What is needed: Put every line of the items below into a numbered list, skipping any blank lines. Leave the pictures out.

* begin *

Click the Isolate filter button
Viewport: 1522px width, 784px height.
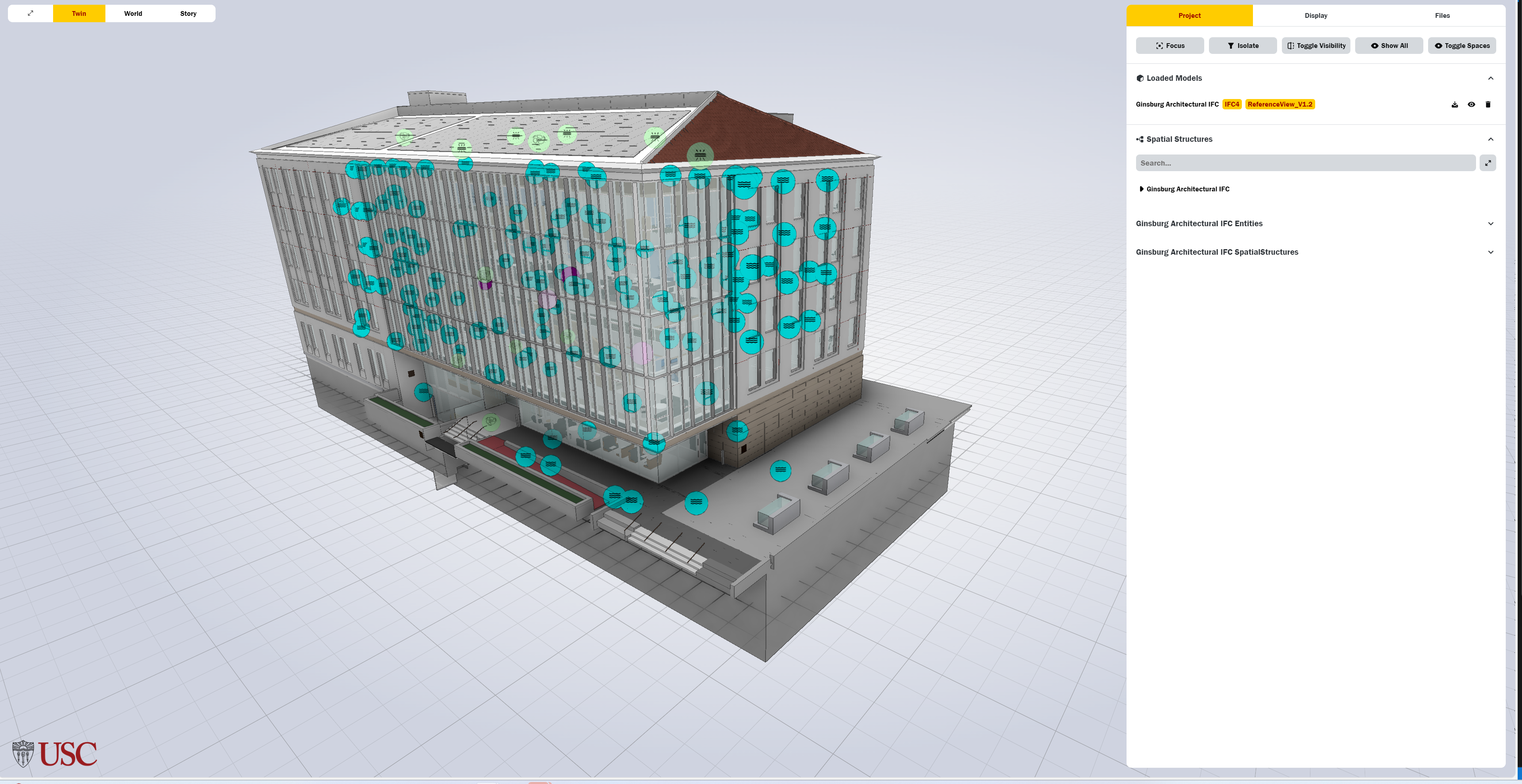(x=1243, y=46)
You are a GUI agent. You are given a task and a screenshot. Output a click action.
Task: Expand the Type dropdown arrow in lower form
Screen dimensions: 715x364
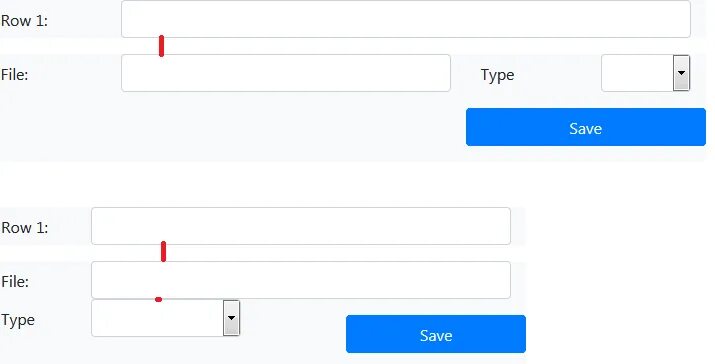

* end *

Answer for this exercise:
1. Click the Isolate filter button
2. Viewport: 1522px width, 784px height.
3. (x=1243, y=46)
4. You are a GUI agent. You are given a task and a screenshot. Output a click action.
5. Task: Expand the Type dropdown arrow in lower form
6. Screen dimensions: 715x364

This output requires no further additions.